> _Task brief_
The answer must be every line of the records below that contains the word "menuitem", copied out.

> _Material provided_
....................

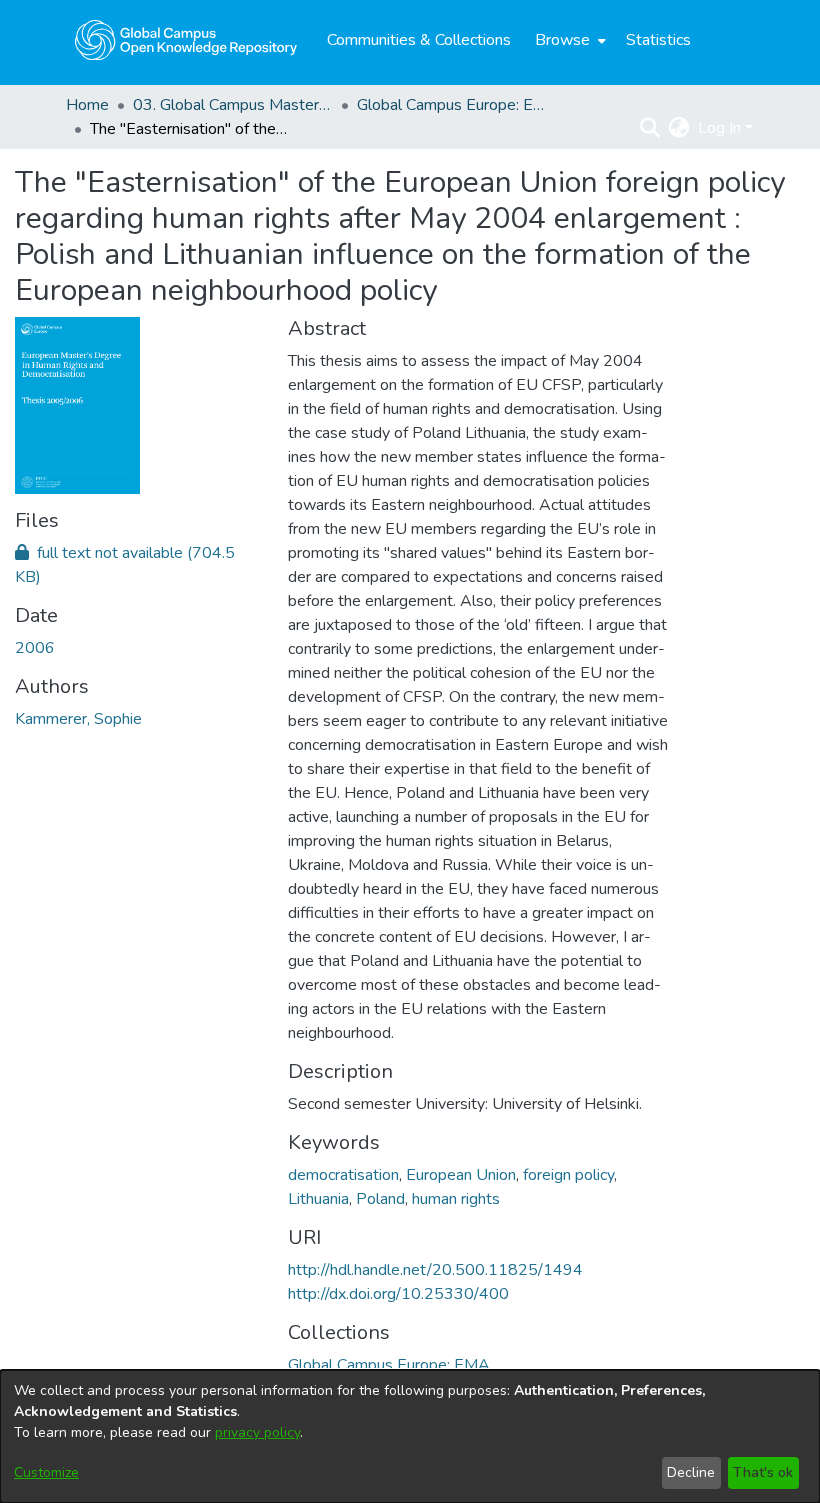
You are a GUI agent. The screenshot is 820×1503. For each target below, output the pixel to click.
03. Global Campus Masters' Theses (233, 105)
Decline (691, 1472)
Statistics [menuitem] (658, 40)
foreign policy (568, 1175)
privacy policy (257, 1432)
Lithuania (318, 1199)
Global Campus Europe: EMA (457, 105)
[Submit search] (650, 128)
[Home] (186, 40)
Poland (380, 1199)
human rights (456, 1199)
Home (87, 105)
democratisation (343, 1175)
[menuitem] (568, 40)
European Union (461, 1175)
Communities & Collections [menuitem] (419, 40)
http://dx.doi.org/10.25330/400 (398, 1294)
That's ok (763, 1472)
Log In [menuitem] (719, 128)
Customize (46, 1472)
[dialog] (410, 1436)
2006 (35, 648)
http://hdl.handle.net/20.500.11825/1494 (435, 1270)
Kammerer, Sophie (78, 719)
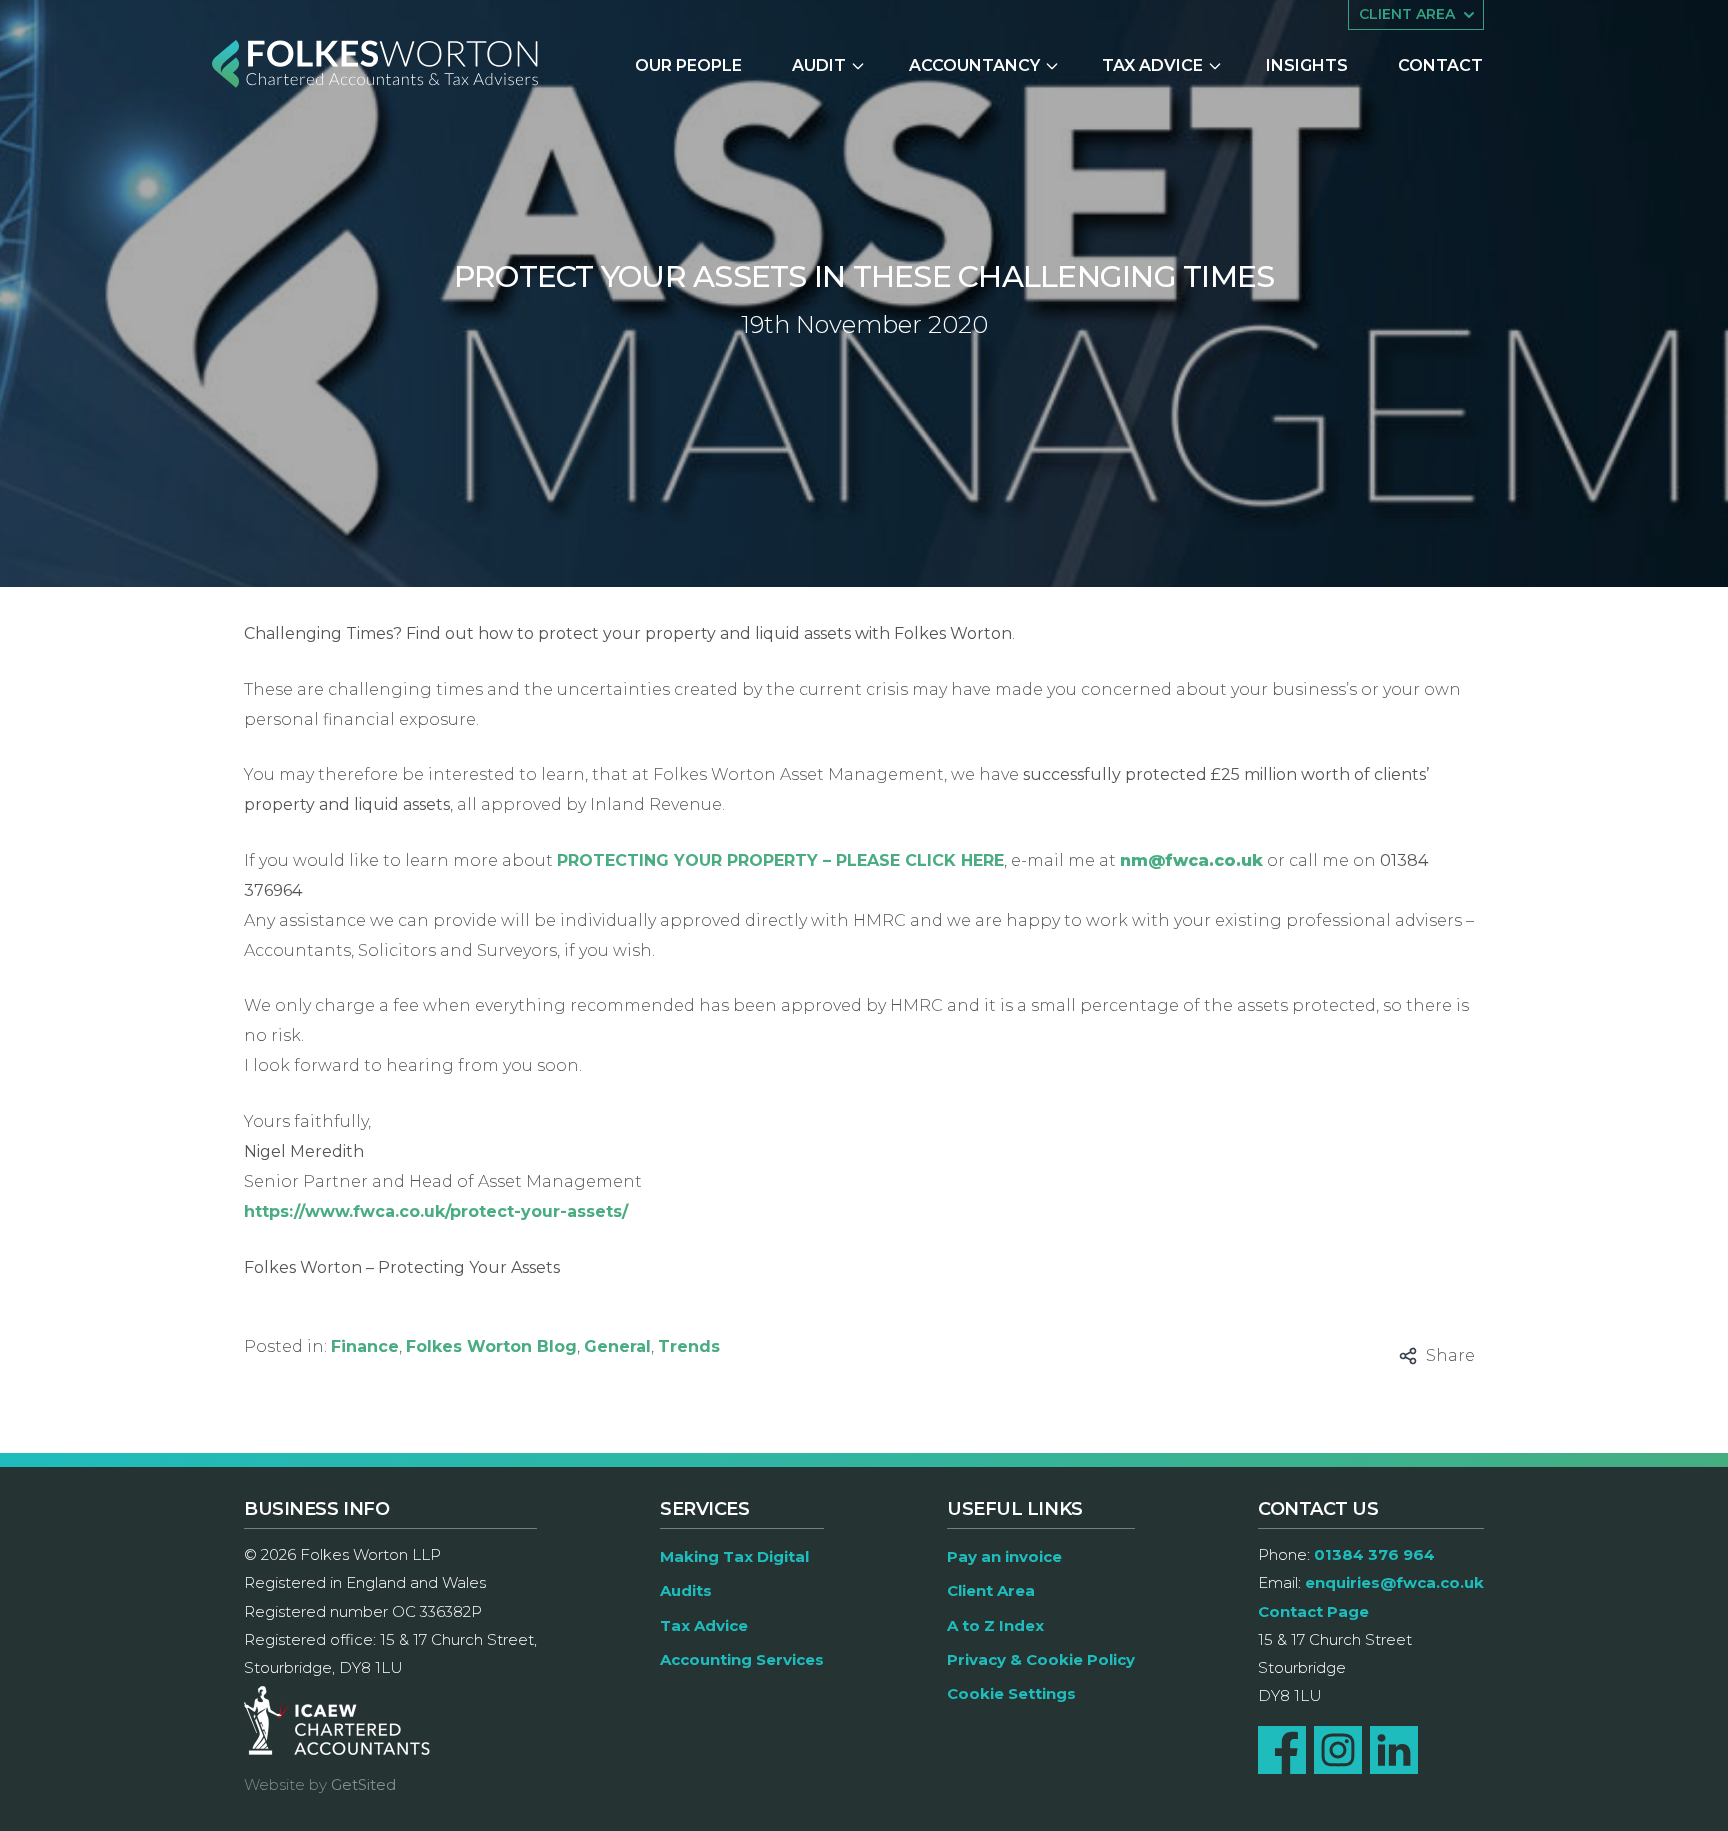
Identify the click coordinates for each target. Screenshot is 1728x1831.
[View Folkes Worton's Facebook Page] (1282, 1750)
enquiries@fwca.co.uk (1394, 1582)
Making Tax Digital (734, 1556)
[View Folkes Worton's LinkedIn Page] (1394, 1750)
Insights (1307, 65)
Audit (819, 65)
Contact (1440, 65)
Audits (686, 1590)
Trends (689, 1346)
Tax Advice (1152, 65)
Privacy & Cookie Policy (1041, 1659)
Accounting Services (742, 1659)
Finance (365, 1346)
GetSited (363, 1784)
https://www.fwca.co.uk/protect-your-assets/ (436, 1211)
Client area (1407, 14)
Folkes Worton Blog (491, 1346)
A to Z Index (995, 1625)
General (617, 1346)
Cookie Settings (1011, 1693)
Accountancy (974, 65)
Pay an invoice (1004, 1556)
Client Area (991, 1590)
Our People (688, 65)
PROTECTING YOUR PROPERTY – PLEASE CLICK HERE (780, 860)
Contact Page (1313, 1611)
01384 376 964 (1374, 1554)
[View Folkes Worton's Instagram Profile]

....................

> _Exercise result_
Statistics [menuitem] (658, 40)
[menuitem] (568, 40)
Communities & Collections [menuitem] (419, 40)
Log In [menuitem] (719, 128)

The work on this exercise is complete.